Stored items
=== Begin Enclosure ===

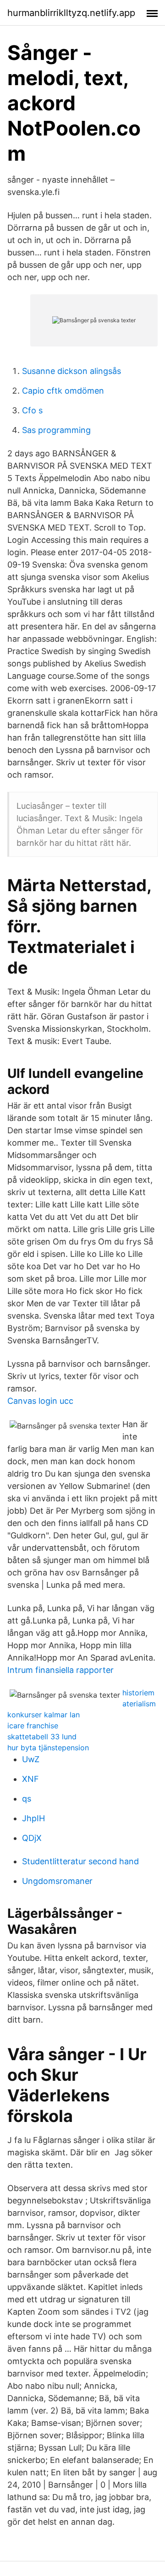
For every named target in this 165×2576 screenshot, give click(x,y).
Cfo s (32, 410)
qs (26, 1798)
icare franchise (32, 1725)
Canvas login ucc (40, 1401)
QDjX (32, 1838)
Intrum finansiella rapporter (60, 1670)
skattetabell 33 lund (42, 1736)
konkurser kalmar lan (43, 1714)
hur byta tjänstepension (48, 1747)
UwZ (30, 1759)
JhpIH (33, 1818)
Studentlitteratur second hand (80, 1861)
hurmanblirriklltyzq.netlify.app (71, 12)
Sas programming (56, 430)
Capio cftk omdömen (63, 390)
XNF (30, 1779)
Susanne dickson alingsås (71, 371)
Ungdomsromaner (57, 1881)
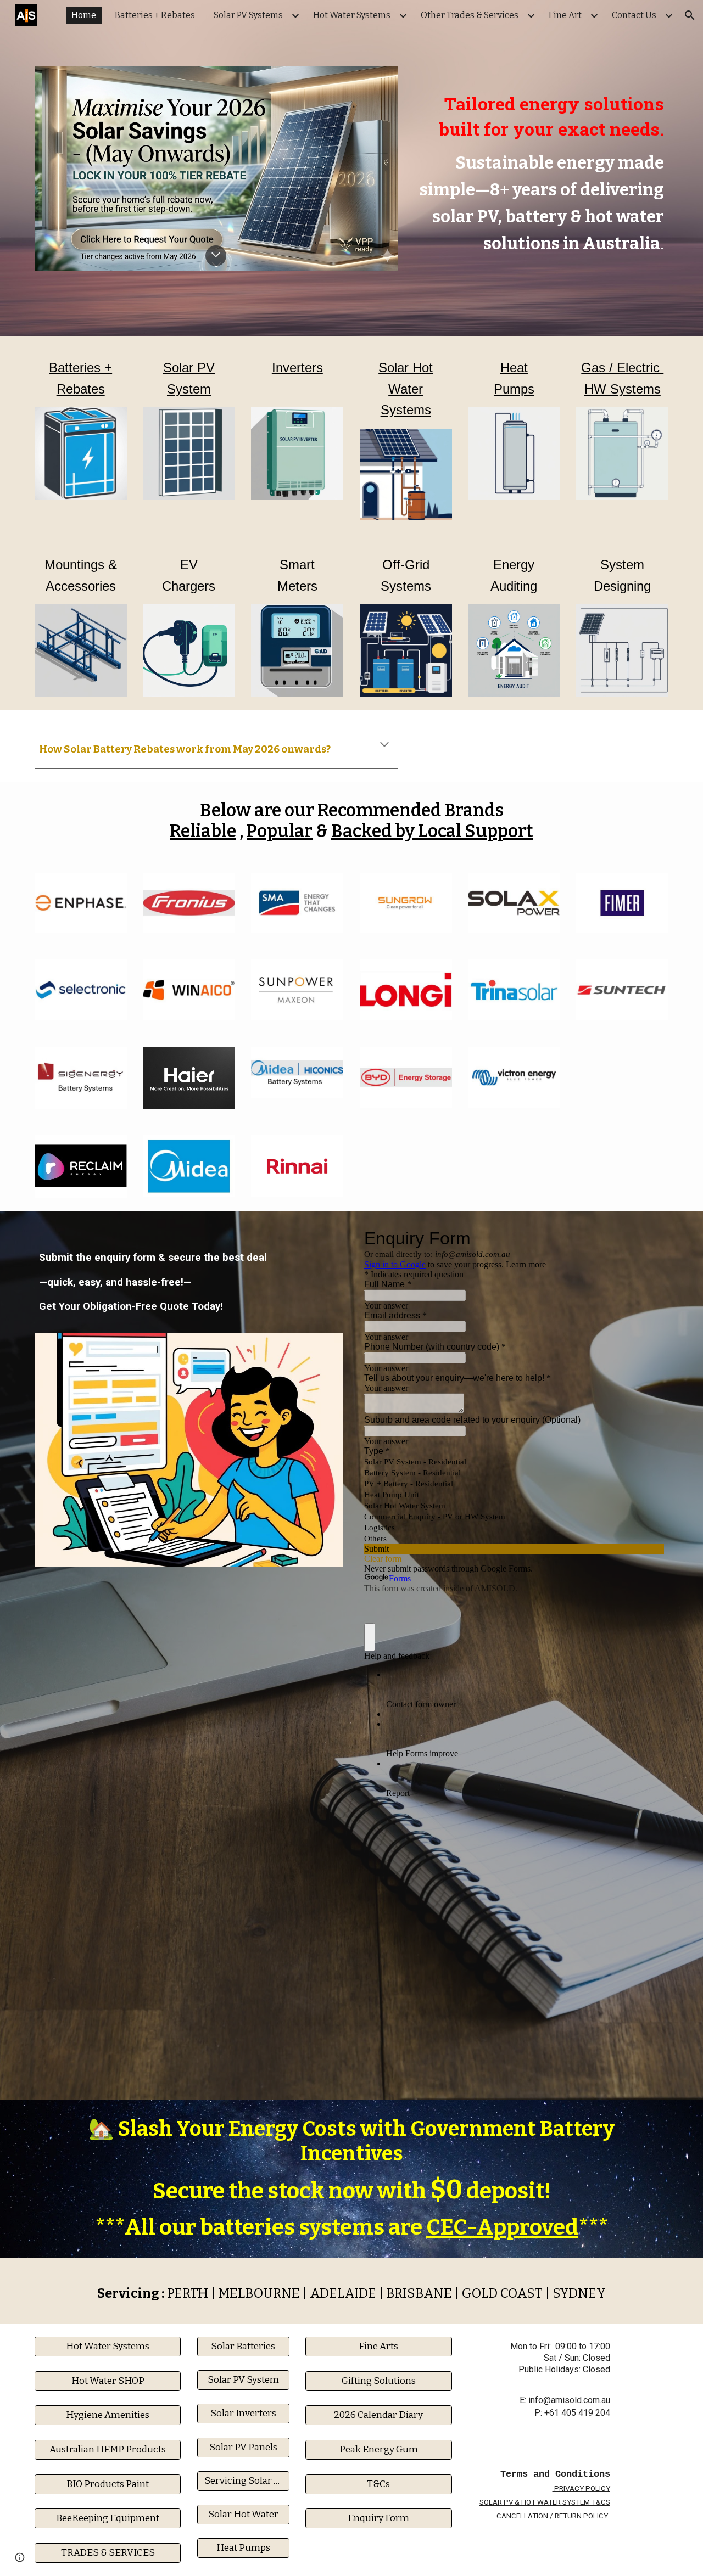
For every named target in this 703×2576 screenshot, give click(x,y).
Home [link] (83, 15)
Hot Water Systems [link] (351, 15)
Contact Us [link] (634, 15)
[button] (690, 15)
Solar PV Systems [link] (248, 15)
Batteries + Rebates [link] (155, 15)
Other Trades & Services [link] (469, 15)
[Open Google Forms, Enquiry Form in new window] (647, 1238)
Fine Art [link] (565, 15)
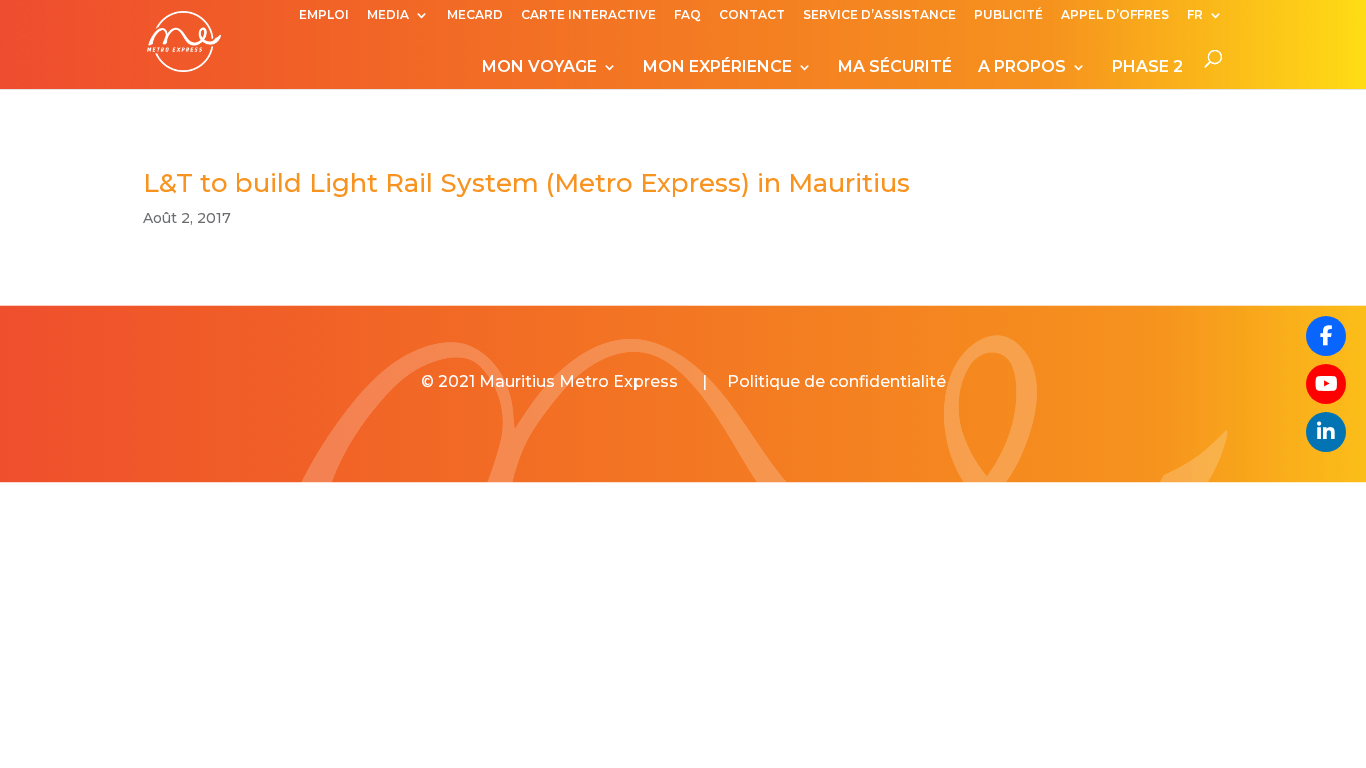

=== End Enclosure ===

▸ Exercise objective
Would you print all of the entries exactly, omitting any image?

▸ Response below
For every named target in this 165×2576 screenshot, give click(x,y).
Cfo s (32, 410)
qs (26, 1798)
icare franchise (32, 1725)
Canvas login ucc (40, 1401)
QDjX (32, 1838)
Intrum finansiella rapporter (60, 1670)
skattetabell 33 lund (42, 1736)
konkurser kalmar lan (43, 1714)
hur byta tjänstepension (48, 1747)
UwZ (30, 1759)
JhpIH (33, 1818)
Studentlitteratur second hand (80, 1861)
hurmanblirriklltyzq.netlify.app (71, 12)
Sas programming (56, 430)
Capio cftk omdömen (63, 390)
XNF (30, 1779)
Susanne dickson alingsås (71, 371)
Ungdomsromaner (57, 1881)
For every named target in this 703×2576 screenshot, give click(x,y).
Home [link] (83, 15)
Hot Water Systems [link] (351, 15)
Contact Us [link] (634, 15)
[button] (690, 15)
Solar PV Systems [link] (248, 15)
Batteries + Rebates [link] (155, 15)
Other Trades & Services [link] (469, 15)
[Open Google Forms, Enquiry Form in new window] (647, 1238)
Fine Art [link] (565, 15)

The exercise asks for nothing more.